TASK: How many lines in the rows below contain the string "agent"? Reply with the number alone.

— Start —

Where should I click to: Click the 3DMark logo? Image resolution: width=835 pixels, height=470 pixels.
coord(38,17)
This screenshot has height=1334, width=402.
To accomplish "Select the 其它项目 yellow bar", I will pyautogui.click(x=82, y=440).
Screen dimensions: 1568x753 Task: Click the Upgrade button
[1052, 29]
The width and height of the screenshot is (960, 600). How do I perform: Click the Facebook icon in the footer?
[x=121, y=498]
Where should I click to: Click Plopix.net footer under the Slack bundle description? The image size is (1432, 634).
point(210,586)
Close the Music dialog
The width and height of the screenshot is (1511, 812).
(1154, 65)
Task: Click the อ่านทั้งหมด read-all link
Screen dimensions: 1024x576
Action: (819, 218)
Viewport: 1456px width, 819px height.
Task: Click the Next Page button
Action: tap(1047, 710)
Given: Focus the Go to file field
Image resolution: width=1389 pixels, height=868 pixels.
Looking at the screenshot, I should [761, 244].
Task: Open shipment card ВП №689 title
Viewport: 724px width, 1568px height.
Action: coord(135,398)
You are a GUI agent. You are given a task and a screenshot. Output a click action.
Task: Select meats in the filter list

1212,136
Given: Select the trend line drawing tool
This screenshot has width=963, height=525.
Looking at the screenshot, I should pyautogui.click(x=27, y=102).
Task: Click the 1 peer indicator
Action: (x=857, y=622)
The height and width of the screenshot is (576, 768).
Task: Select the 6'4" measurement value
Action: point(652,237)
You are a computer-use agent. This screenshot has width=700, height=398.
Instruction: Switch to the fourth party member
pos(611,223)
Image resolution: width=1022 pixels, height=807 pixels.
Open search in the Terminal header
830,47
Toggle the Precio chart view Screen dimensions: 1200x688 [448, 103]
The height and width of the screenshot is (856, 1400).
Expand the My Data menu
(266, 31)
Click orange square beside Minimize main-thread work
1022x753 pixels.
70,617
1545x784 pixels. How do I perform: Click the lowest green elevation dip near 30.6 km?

— End —

SOLUTION FOR THIS PROBLEM: 2